Skip to main content

Multiple GPUs

Juice supports multiple GPUs on a single host.

For CUDA workloads all visible GPUs will be available automatically to the CUDA runtime. These can be used either multi-threaded, or assigned to a single process

To use a specific GPU for example in PyTorch this can be done by using the device context, for example

with torch.cuda.device(<device>):
# some tensor stuff here

NCCL

NCCL is supported currently on Linux, including in PyTorch and Tensorflow. Simply select the NCCL backend when running the specific CUDA workload. All available transports except multi-node connections are currently supported.

Filtering

Juice supports a number of different ways to filter GPU devices on both the server and client.

Server

Running the Juice Server with CUDA_VISIBLE_DEVICES environment variable set will filter available GPUs exposed to clients. A client will always get a subset of these devices. Re-ordering of devices can also be done to present a more powerful device as the default device, i.e CUDA_VISIBLE_DEVICES=1,0, devices can also be referenced by their device UUID, see https://docs.nvidia.com/cuda/cuda-c-programming-guide/index.html#env-vars for more information

Client

A client can select a subset of the available GPUs a server presents by again using the CUDA_VISIBLE_DEVICES environment variable, these however must be device ordinals, for example 0,1,2,3. Re-ordering of devices is also supported.

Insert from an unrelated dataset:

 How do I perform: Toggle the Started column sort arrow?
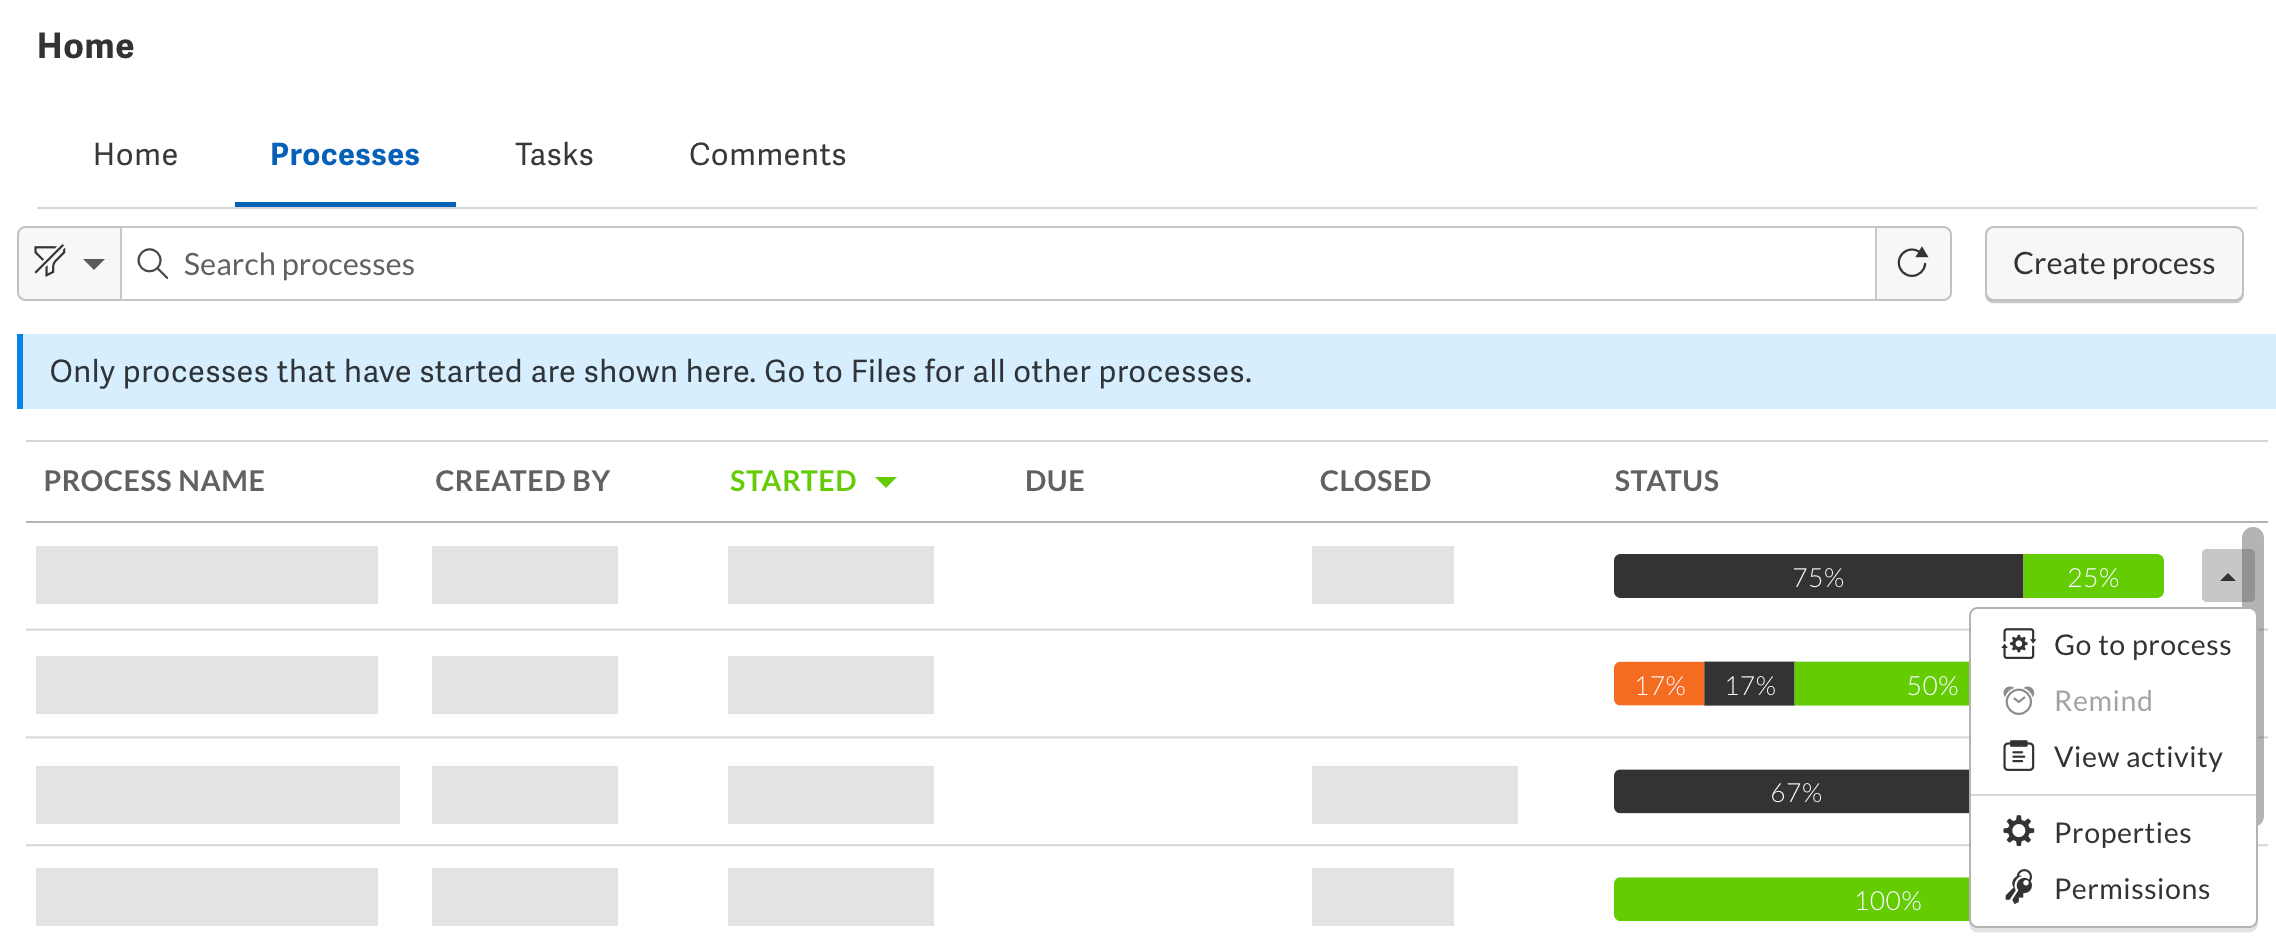[886, 482]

Note that devices will always be a subset of those those visible on the server.

CUDA_VISIBLE_DEVICES=0,1 python <some pytorch script>

Forcing a client to use specific GPUs identified by their PCI bus ID is supported in the juice.cfg, see https://github.com/Juice-Labs/Juice-Labs/wiki/Juice-Configuration#connection, for example:

{
"pcibus": [
"2D:00.0",
"2E:00.0"
]
}